Ted rests his right ankle on his knee and shoves his hands deep in his pockets. I’m tempted to interrupt the silence with a bit of a heart to heart about Holly but I keep my mouth shut. I like Holly’s new allegiance, the way she grins at me like we’re twins separated at birth. I can’t read her mind but I can take a pretty accurate guess.
“My gut says yes,” Ted replies at last. “But that’s a big change… Who knows if it will be that much better. Still… To see people, new people, Hell, lots of people…”
“I know. That’s how I feel too.”
“It makes me think of sci-fi movies,” Ted says, smiling crookedly. His foot bounces rhythmically in the air. “You know, they get to the base, the space station, and everyone is packed into this little gray corridors and they’re all screaming and pushing. Then someone will give them an order, or a command or whatever, and then they go still and calm. Controlled chaos… Everyone pitching in but only because they care about themselves… That’s what I imagine.”
“Me? I think we should stay,” I tell him. The tension has melted away, leaving behind the same old easy friendship that existed before. It’s as if the radio, Zack, our disagreements never even existed.
“Really. What’s the point? Searching, searching, never happy with anything… When does it end? It exhausts me just thinking about it. Buddha taught that desire never learns, it never wakes up to its own foolishness, it drives us on endlessly and for what?”
“Hmm, well, Confucious say: White girls who sit on tack get point.”
“Right, never quote Buddha to a Chinaman, I forgot.”
“Forsooth, that stings.”
“If you think we should go then I’ll think about, if not then I think the case is closed,” I say, brushing the jokes aside for the moment. Ted looks at me. He really needs a haircut.

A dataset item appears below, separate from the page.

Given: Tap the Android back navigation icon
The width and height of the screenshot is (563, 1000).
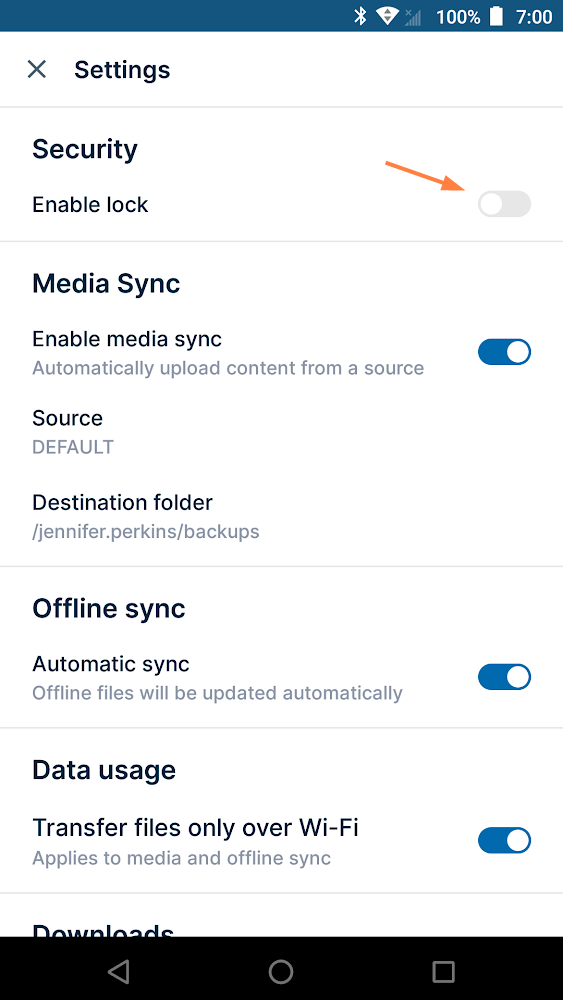Looking at the screenshot, I should click(119, 971).
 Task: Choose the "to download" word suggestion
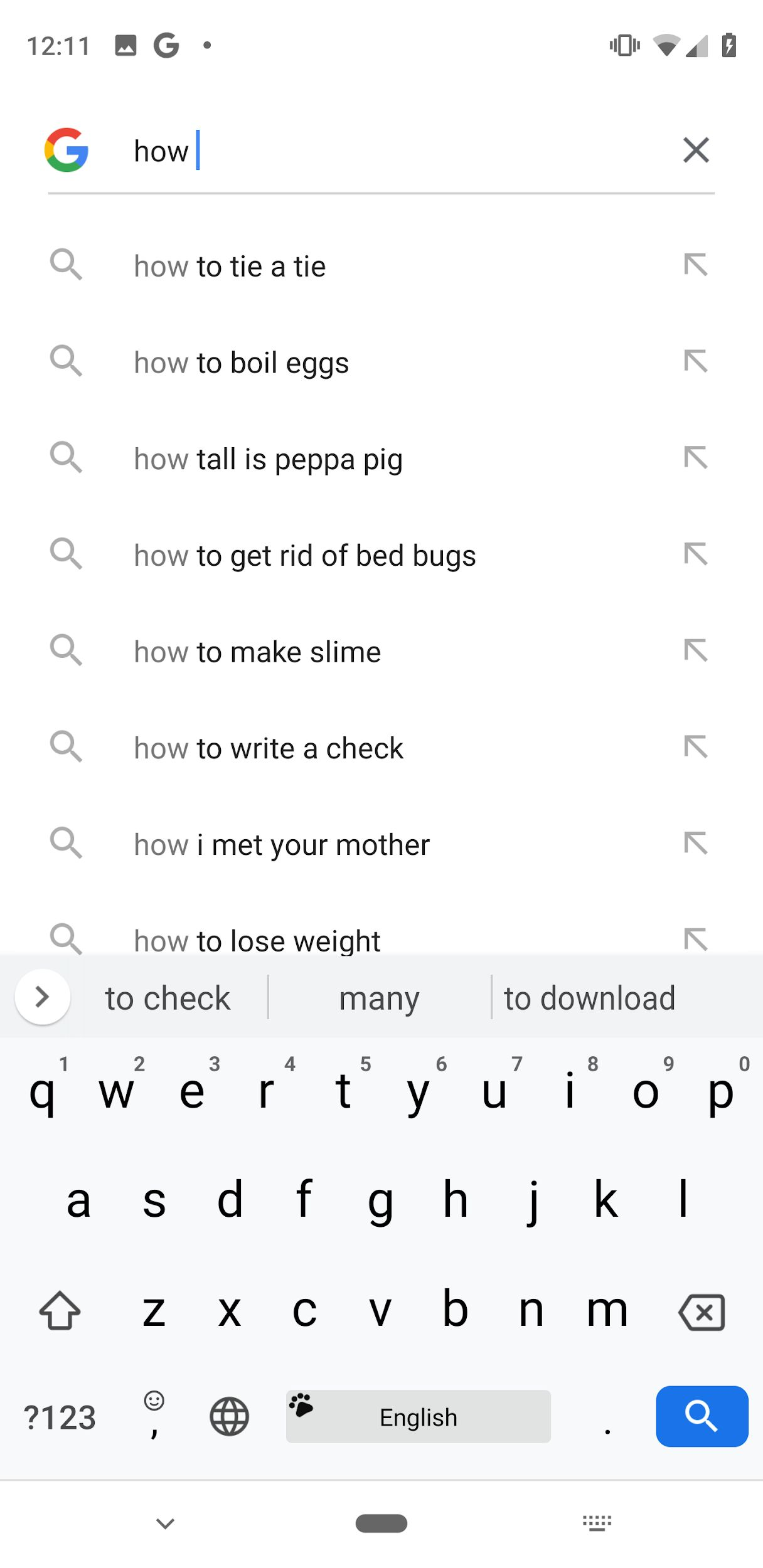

“I just can’t help but think about Phil and his kids, and Janette… And, you know – don’t hit me – maybe even your mom.”
“I’m trying to get over that. I don’t want to cling to hope for too long,” I tell him. “After all: Woman who fart in church sits in her own pew.”
“That doesn’t even make sense. What is wrong with you?”
I reach across and punch him in the shoulder. It’s better than a slap; it makes him fall over, groaning theatrically and clutching his arm. Outside, through the curtains, through the glass, I can hear the undead making their slow, determined march down the street. I know what direction they’re going. West. West toward the campus. I wonder if they can sense the bodies there, the feast to come… Or maybe they’re mustering outside our door, coming for us instead.
We stay. For now we stay in here, safe, uncertain, huddled for warmth.
Tomorrow is Phil’s birthday. Holly and I are going to try and make a cake somehow. Zack has asked if we can listen to the radio together again. I can’t for the life of me think of a good reason to turn him down.